That’s how many AICPA members are eligible for retirement this year, according to a 2015 exposure draft [PDF] put forward by the AICPA to add “retired” CPA status to the Uniform Accountancy Act.
For several years, there has been discussion as to whether or not there should be a Retired-CPA status in the UAA. Currently, there is an Inactive-CPA status, which simply indicates that a CPA has chosen not to maintain the requisite amount of continuing professional education and can no longer hold out as a CPA while his or her CPE is not current. State Boards have come to NASBA to request guidance on how to recognize both inactive and retired CPAs. With no uniform approach, a majority of states have adopted their own retired status in their statutes and/or rules. These variations in state policies have led to inconsistencies in expectations and treatment of this class of CPAs.
Coupled with these national differences in policy, demographic changes – in particular the wave of Baby Boomers retiring or preparing to retire – are further driving the debate about the need for a Retired-CPA status.

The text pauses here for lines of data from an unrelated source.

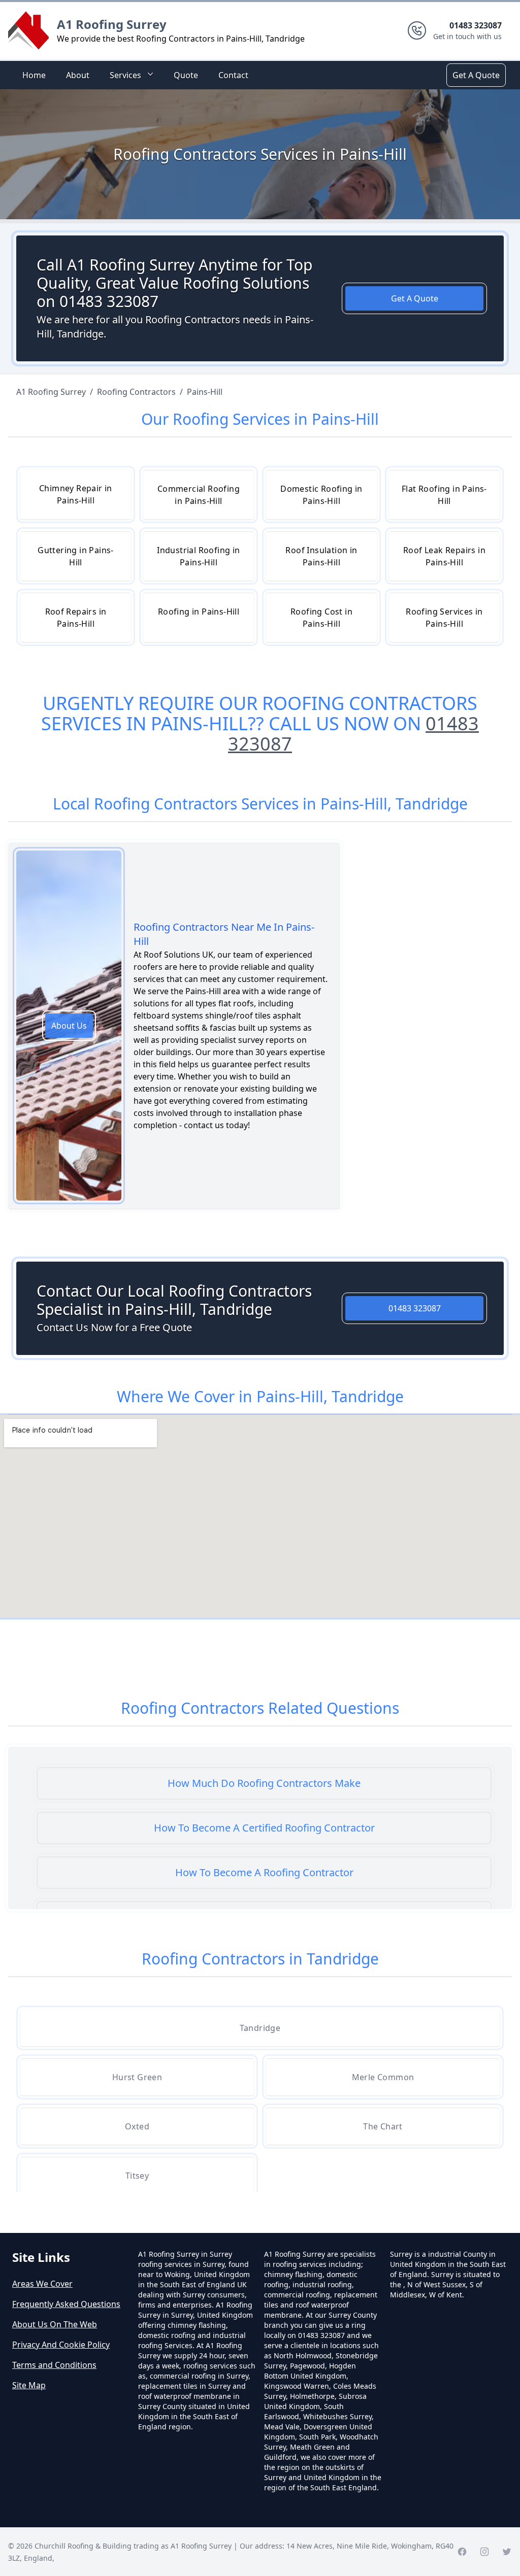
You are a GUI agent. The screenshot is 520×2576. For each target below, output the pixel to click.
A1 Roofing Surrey (112, 24)
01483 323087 (414, 1308)
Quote (186, 75)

Indeed, the AICPA estimates that approximately 75% of its members will be eligible to retire by 2020. Many of these retirees are well-respected business leaders in their communities who would like to find ways to continue to be of service, without necessarily remaining an active CPA in practice.
The 75% figure is further trotted out in numerous articles from around the profession but phrased in a different way like this article from the Illinois CPA Society:
An impending mass exodus of CPAs over the next 15 years is the most obvious contributor to shrinking CPA numbers. The AICPA often cites that the large pool of retiring Baby Boomers will leave a gaping hole in the supply of experienced CPAs.”
Statistics from the AICPA suggest that 75 percent of current CPAs will retire in the next 15 years, leaving a huge vacuum in the industry.